「CAN'T BUY MY LOVE」YUI (STUDIO SEVEN RECORDINGS)



YUIという歌い手さんがいましてですね、アルバムを二枚出しています。
世間的には、というか私的には、CMでもガンガンかかっていた「CHERRY」という曲がヒットしたわけですが、それがずーっと耳に残っていて、タイミングがあったので一枚レコードを聴いたのです。
結果、最近「CAN'T BUY MY LOVE」というレコードを愛聴しております。
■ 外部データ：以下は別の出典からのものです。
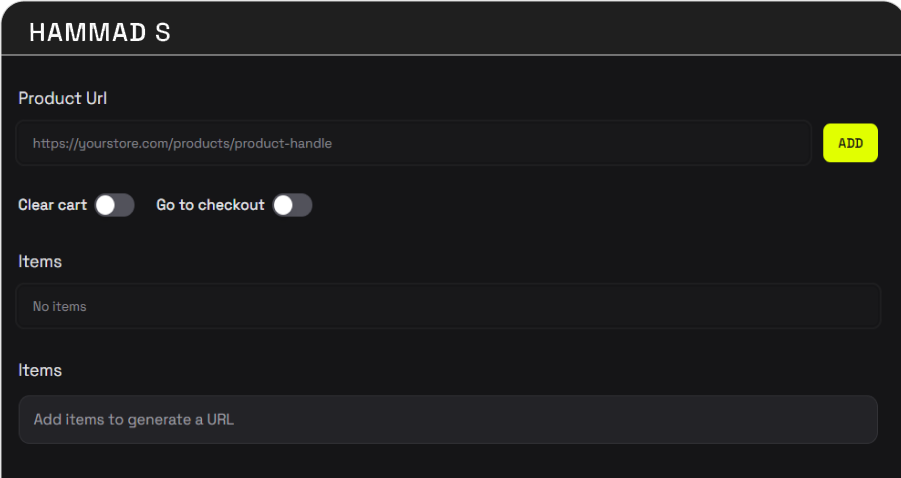Screen dimensions: 901x478
Task: Click the white knob of Go to checkout toggle
Action: coord(283,205)
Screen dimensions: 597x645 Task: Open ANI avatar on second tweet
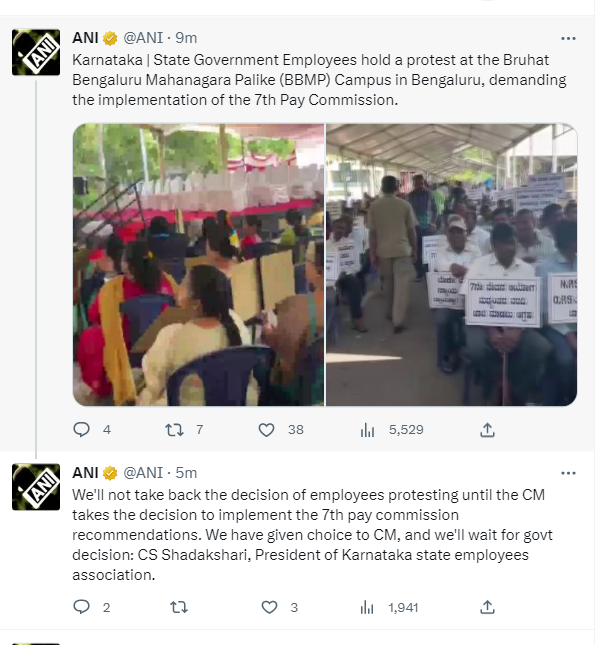click(x=36, y=487)
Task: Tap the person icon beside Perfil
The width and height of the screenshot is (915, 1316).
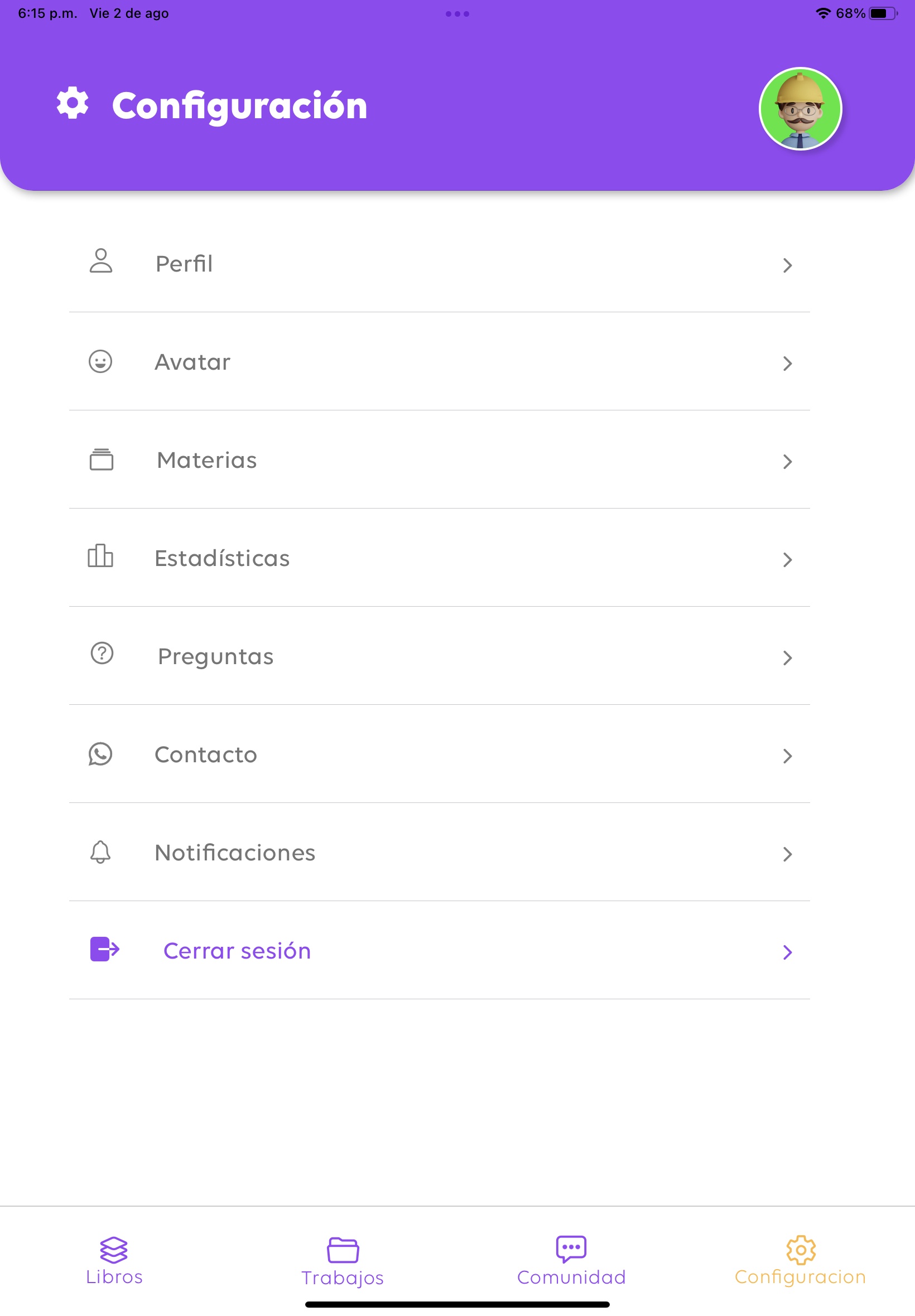Action: point(101,262)
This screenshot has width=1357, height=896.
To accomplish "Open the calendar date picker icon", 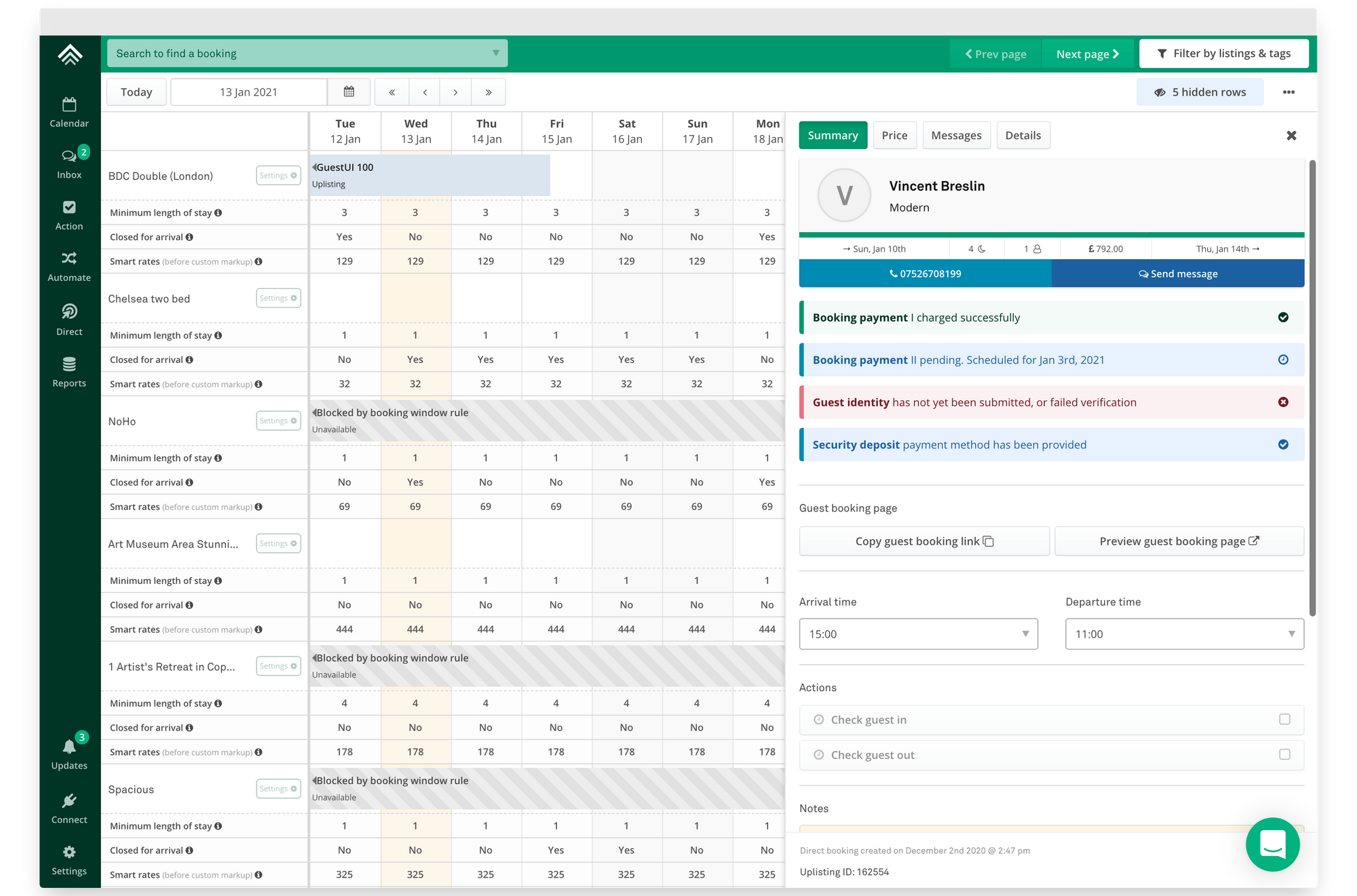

その「CHERRY」という曲の何が気になったのかというと、歌詞に
「恋しちゃったんだ 多分 気づいてないでしょう」
という部分があってですね、それを私は
「恋をしちゃったんだけど(多分)あなた自分でも気づいてないでしょう?」
と、自分に向かって問いかけているんだと聞き取っていたんですね。
いやぁ、若いのにすごいこと書けるんだなぁ、というか若くないと書けないのかなぁ、この「多分」は明らかに天才だよなぁ、普通じゃ書けないよなぁ、と尋常じゃない勢いで感心していたわけです。
そして、当時の同僚に例によって例によってyuiの天才ぶりを滔々と語っていたわけですが、しばらく私の話を聞いていたその同僚から
「その気づいてないのって、恋されてる相手なんじゃね?」
と言われて、ふと立ち止まりました。
あれ、こっちが恋してる、相手が気づいてない。それって普通じゃね?
その様子を見て、同僚はうんうんと頷いていたわけです。


私の気がついたYUIの天才は、残念ながら勘違いだったわけですが、別に「CHERRY」が良い曲であることには変わりがなく、今でもアルバムの最後を飾っています。それが縁で、三日に一回くらい通して聞くようになりました。
実は私はこの人に関する情報を、ほとんど何も持っていないのですが、おそらく若い人なんじゃないかと思います。
へたしたら未成年? なんにせよ、声がよろしいですね。非常にアコースティックというか、キンキンギャンギャンしていないけどちゃんと届いてる感じです。(まぁすごい細そうだし、口の前の方で歌ってるので、ライブは大丈夫なのかと心配になりますが)
そんな若い子の音楽をなぜ私が聞けるのかと言うと、なんつーかさ、楽曲が、というか全体を覆う感触がすごい古臭いんだよね。


いや、音を聞く限りはちゃんとお金もかかってると思うわけですよ。その点では、別に古いという感じではない、と、思う。
ということは、その古さというのは多分このYUIという子本人から出ているんじゃないかと思うわけです。
なんかちゃんと昭和を踏まえているというか、小さい頃からおっさんに仕込まれてる気配があるというか。
普段はちゃんと若者なんですけどね、歌詞とか聞いていても、今の若い子に人気があってもおかしくないよなーと思う。(ごめん、ホント正確な知識がないんだわ。あるよな、人気)
でもある瞬間ふと匂ってくるわけです、なんというか、「俺達の時代の気配」が。多分これは、ミスチルよりも前だな、みたいな。
それが狙ったものであるのか、それとも純粋に本人の素養から出てきているものなのか。気になります。
そのアンバランスさに引かれて、つい一枚目のアルバムも手に入れてしまいました。